--- RECORDS FOR THIS TASK ---

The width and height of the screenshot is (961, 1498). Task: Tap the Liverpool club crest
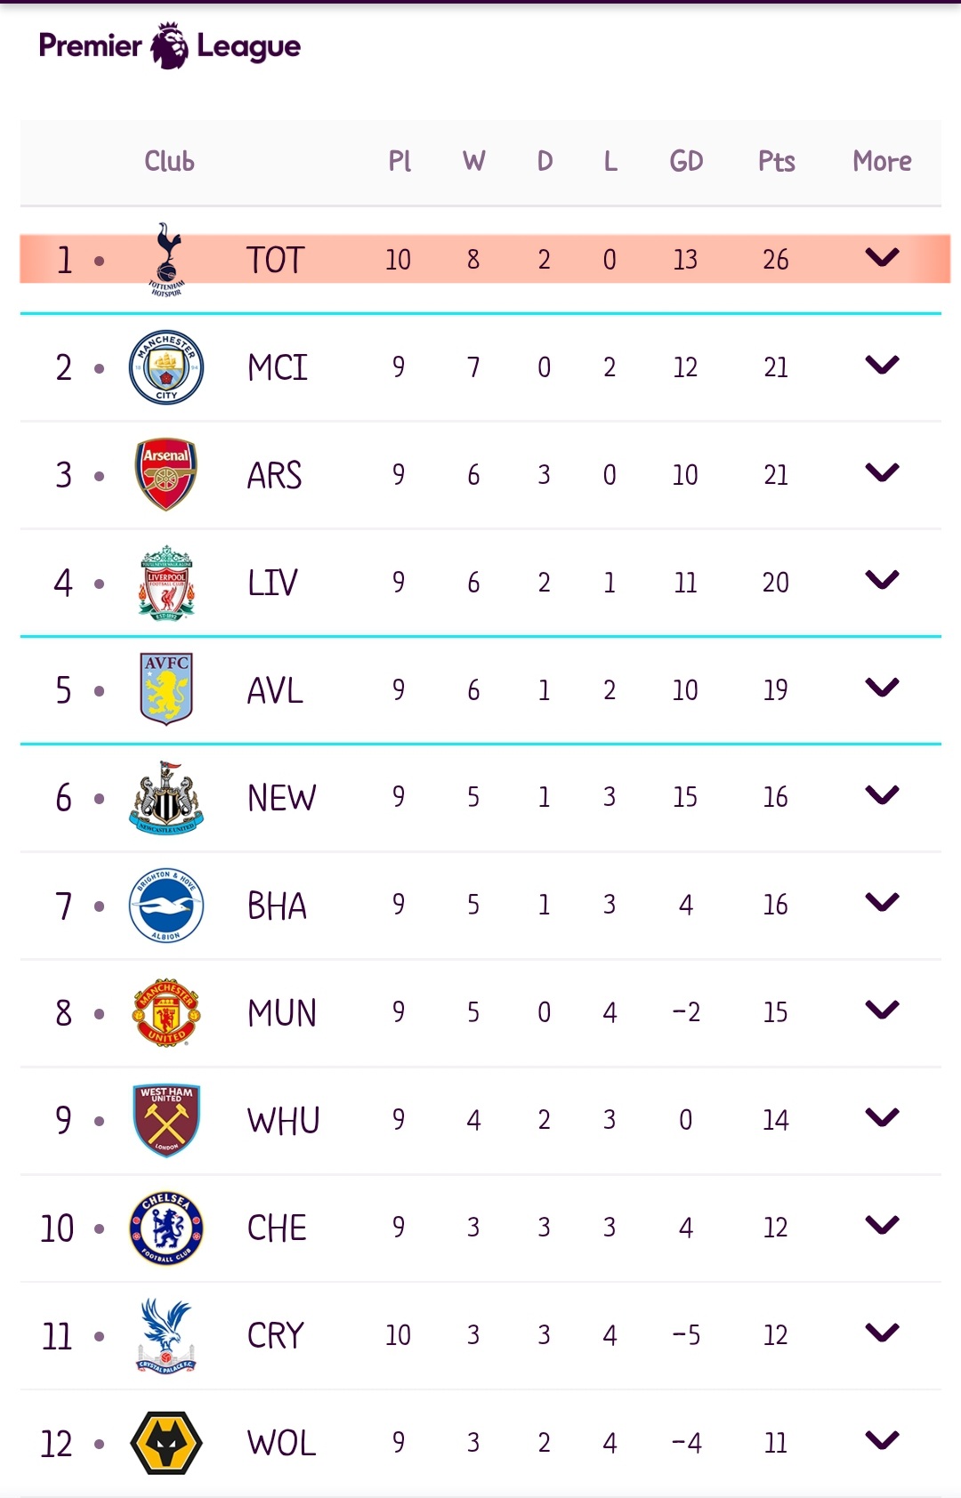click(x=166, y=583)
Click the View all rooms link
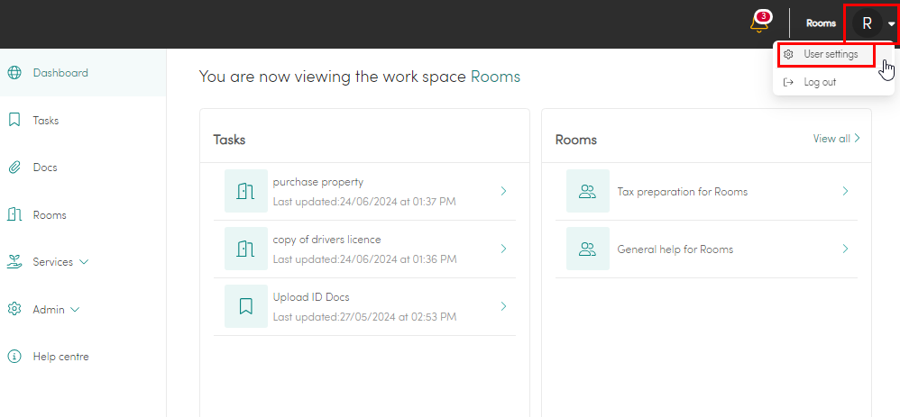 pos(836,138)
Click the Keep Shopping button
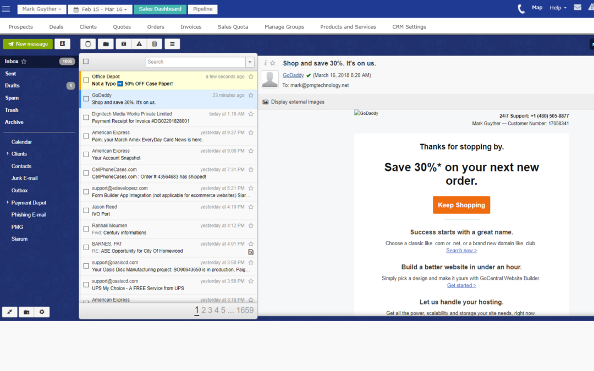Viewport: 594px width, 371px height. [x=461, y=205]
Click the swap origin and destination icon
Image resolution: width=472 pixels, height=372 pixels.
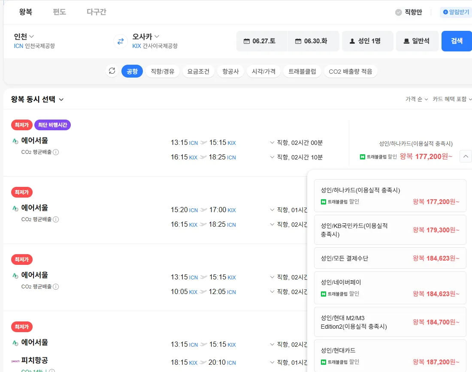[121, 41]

---

* PROBLEM TO WORK ON
Return all of the entries word for word, but omit the pictures.

* WRITTEN SOLUTION
The width and height of the screenshot is (961, 1498). Task: Tap the Liverpool club crest
click(x=166, y=583)
Click the View all rooms link
 pos(836,138)
Click the Keep Shopping button
Viewport: 594px width, 371px height. [x=461, y=205]
Click the swap origin and destination icon
Image resolution: width=472 pixels, height=372 pixels.
[121, 41]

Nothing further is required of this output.